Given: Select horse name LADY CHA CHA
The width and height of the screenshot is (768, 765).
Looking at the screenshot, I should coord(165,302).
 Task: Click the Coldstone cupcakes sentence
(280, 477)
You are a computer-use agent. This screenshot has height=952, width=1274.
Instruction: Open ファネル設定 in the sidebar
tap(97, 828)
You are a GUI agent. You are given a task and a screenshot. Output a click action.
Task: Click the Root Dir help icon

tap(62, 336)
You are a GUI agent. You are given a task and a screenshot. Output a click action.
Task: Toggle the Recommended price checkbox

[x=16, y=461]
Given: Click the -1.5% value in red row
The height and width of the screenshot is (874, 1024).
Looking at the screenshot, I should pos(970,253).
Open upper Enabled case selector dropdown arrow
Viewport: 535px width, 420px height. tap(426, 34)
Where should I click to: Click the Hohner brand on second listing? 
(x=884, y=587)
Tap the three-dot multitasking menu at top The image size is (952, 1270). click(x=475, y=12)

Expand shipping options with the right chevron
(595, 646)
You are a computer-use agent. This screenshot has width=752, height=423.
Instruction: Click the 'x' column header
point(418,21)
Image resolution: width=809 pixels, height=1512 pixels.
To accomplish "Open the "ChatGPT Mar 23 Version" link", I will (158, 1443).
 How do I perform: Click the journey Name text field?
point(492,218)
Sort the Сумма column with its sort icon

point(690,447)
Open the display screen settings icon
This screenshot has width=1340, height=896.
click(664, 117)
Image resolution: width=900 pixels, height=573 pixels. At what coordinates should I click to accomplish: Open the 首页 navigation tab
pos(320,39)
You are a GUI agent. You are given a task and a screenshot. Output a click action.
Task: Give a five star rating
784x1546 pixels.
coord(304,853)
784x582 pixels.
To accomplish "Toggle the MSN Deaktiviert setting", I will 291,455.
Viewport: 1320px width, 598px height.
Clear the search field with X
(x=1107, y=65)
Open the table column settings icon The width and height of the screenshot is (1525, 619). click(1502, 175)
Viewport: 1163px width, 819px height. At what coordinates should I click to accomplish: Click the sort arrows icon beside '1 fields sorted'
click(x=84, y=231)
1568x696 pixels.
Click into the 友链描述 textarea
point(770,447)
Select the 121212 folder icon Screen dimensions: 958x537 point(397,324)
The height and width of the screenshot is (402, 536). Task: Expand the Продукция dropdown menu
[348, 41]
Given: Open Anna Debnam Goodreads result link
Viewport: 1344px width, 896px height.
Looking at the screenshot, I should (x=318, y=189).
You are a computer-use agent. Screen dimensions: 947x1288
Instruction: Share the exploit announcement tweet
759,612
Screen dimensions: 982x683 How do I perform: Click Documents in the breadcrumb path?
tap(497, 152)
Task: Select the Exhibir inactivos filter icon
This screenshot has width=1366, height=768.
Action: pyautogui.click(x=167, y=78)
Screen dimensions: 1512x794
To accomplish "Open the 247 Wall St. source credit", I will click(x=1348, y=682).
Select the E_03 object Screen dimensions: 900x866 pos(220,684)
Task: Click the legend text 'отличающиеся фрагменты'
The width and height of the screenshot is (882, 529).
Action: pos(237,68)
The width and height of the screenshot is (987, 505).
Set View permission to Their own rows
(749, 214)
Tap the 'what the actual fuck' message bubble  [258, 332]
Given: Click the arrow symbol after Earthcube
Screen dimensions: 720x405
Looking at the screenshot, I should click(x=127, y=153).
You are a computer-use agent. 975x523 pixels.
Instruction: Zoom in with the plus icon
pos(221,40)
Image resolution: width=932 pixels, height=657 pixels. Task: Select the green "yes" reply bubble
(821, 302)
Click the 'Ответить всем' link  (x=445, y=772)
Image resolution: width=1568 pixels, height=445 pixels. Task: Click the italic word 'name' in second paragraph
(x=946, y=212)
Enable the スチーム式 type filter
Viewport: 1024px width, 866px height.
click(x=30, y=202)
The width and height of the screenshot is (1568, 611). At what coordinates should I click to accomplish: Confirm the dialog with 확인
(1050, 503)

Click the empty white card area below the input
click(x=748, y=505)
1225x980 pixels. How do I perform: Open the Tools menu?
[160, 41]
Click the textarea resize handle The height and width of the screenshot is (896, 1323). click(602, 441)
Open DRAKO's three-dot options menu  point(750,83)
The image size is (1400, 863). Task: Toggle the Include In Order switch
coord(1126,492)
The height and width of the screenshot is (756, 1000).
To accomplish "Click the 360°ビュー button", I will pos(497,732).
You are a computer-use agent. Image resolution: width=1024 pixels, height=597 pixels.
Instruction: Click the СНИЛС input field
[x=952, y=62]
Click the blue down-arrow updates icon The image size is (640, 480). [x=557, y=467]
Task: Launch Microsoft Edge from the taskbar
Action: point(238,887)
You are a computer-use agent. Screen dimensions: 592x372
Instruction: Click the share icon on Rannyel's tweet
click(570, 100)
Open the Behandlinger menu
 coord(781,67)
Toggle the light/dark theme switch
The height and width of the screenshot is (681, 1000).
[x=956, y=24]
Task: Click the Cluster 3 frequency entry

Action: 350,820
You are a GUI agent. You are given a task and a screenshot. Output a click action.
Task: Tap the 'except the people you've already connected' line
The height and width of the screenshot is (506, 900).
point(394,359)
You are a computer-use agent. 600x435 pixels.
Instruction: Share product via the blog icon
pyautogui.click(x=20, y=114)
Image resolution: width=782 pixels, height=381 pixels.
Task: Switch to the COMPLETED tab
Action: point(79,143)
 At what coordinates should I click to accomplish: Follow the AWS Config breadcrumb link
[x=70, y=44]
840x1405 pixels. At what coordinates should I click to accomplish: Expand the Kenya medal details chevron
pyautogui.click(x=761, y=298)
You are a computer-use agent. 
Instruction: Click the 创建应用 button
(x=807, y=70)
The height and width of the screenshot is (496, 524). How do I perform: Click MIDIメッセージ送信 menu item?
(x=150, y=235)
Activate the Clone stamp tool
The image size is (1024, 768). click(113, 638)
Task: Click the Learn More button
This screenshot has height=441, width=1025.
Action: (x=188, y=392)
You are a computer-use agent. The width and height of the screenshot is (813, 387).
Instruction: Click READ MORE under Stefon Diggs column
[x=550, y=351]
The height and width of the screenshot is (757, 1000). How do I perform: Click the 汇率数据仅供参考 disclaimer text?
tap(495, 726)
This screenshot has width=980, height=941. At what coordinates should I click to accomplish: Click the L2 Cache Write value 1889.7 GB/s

::::::::::

For this exercise, output exactly the lines above from the line with "Task: Click the Root Dir help icon" to the line with "Tap the three-dot", counting both, and leave out the rest.

▸ ANSWER BOX:
Task: Click the Root Dir help icon

tap(62, 336)
You are a GUI agent. You are given a task and a screenshot. Output a click action.
Task: Toggle the Recommended price checkbox

[x=16, y=461]
Given: Click the -1.5% value in red row
The height and width of the screenshot is (874, 1024).
Looking at the screenshot, I should pos(970,253).
Open upper Enabled case selector dropdown arrow
Viewport: 535px width, 420px height. tap(426, 34)
Where should I click to: Click the Hohner brand on second listing? 
(x=884, y=587)
Tap the three-dot multitasking menu at top The image size is (952, 1270). click(x=475, y=12)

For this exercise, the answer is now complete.